Thanks for the article SoftFruit. Yeah, it's an ongoing problem for me too. I can't tell if a woman is simply being affectionate or if she's into me, even when I know she's queer!!! She would have to hit me over the head with a 2 X 4, I think.

Also, there's this whole thing where I assume that a woman won't be into me because I don't see myself as attractive. I know I'm cute and I feel cute but for some reason, I just assume other woman don't.

Weird.

Apleasureseeker
May 31, 2005, 1:31 AM
Ha! I love this!! As a guy who loves women I've had to contend with this for years--women who send mixed signals, or signals so weak or obscure that no one knows anythong but the girls, themselves. Then, they resent you for not picking up on it. Sorry but--the only solution is to decide if you like the girl If you do, then you decide that she DOES want you, and proceed from there. A sad fact that most women never have to deal with (ladies, tell me if I'm wrong) is that women don't want to take responsibility for a connection, no matter how much they want it. They want the guy, or in this case, the other girl, to read their mind.
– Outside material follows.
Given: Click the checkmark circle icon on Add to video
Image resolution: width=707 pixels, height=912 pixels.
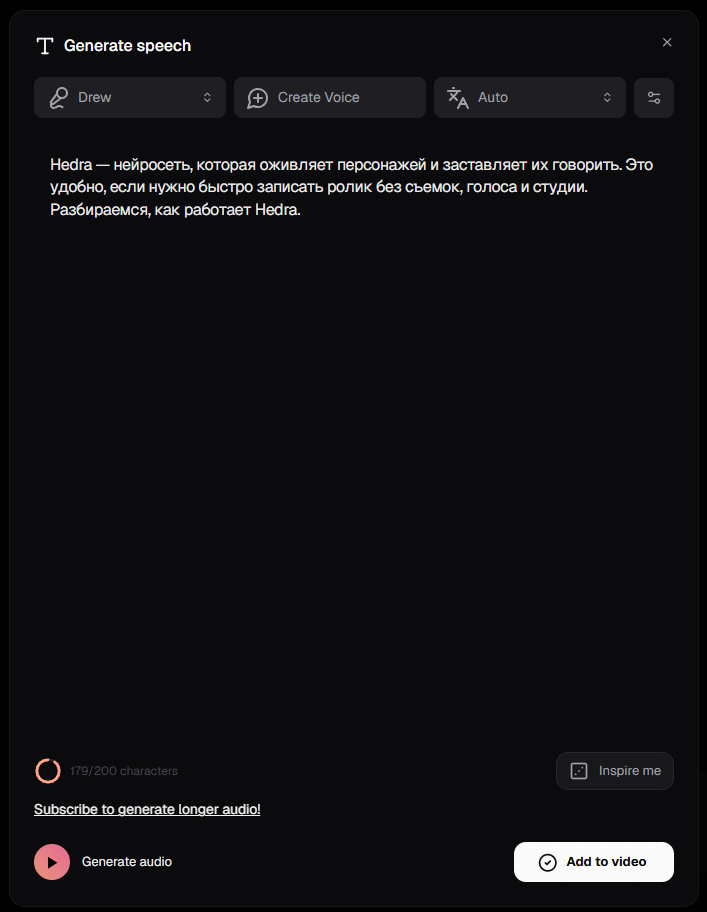Looking at the screenshot, I should (x=548, y=862).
Do you want to kiss her? Find a way to get her into a position where she has to admit it. Make her say it, so she can't acuse you of anything later on, then when she hears herself say it, do it.
:cool:

gayle
May 31, 2005, 2:27 AM
Well, I guess I am in a unique situation as I have often had women let me know they are interested in me. I have only felt interest in one woman. She is very attractive to me both in terms of personality and appearance. She intrigues me. I have no problem flirting with men or women. I seem to flirt without even intending to do so. (I'm told I could be arrested for the way I eat an ice cream cone --- although I had thought it was a perfectly innocent activity. Doesn't everyone lick their ice cream cones?) I get into "trouble" eating food (ice cream cones, tootsie pops, hot dogs, maraschino cherries to name a few). My bf says he simply will not watch me eat a hot dog in public. Too afraid of an embarrassing reaction. . .
I guess the best way to be certain if someone is interested in you (male or female) is to simply ask. If you're brave enough, tell them you find them attractive. I know, it's more easily said here in the forum than done in public!
I am also at an advantage since we go to a couple of places where everyone there is interested in sex (not necessarily with me) and you can openly discuss these things without getting into trouble. Of course, even there, it is still easier for women than for men.
Good luck in figuring it out. As of my last check, my gaydar and bidar are still broken and I'm not terribly concerned about getting it fixed. People are still people and that's just my opinion on the subject. :2cents:

TrimBeardHairyBod
May 31, 2005, 4:01 AM
In a nutshell, I'd say that if someone gives you more attention than you would otherwise expect, there's a good chance they fancy you.


John

Apleasureseeker
Jun 1, 2005, 1:47 AM
In a nutshell, I'd say that if someone gives you more attention than you would otherwise expect, there's a good chance they fancy you.


John

Fancy, maybe, but not neccessarily sexually. I'm a very outgoing person, & tend to offer a lot of concern & attention to people around me. If that person is female, thry usually assume that I'm trying to hit on them, and it usually isn't the case. In some ways the hypersexual age we live in is a bit stilted. Everyone's got so much sex on the brain that he slightest smile gets a pornic connotation. It seems to me that flirting should have some sexual innuendo in it, or it's just talk.
If they want a bit of you, they should go out on a limb to make it known. Of course, if you're not interested, you should let them down nicely, too.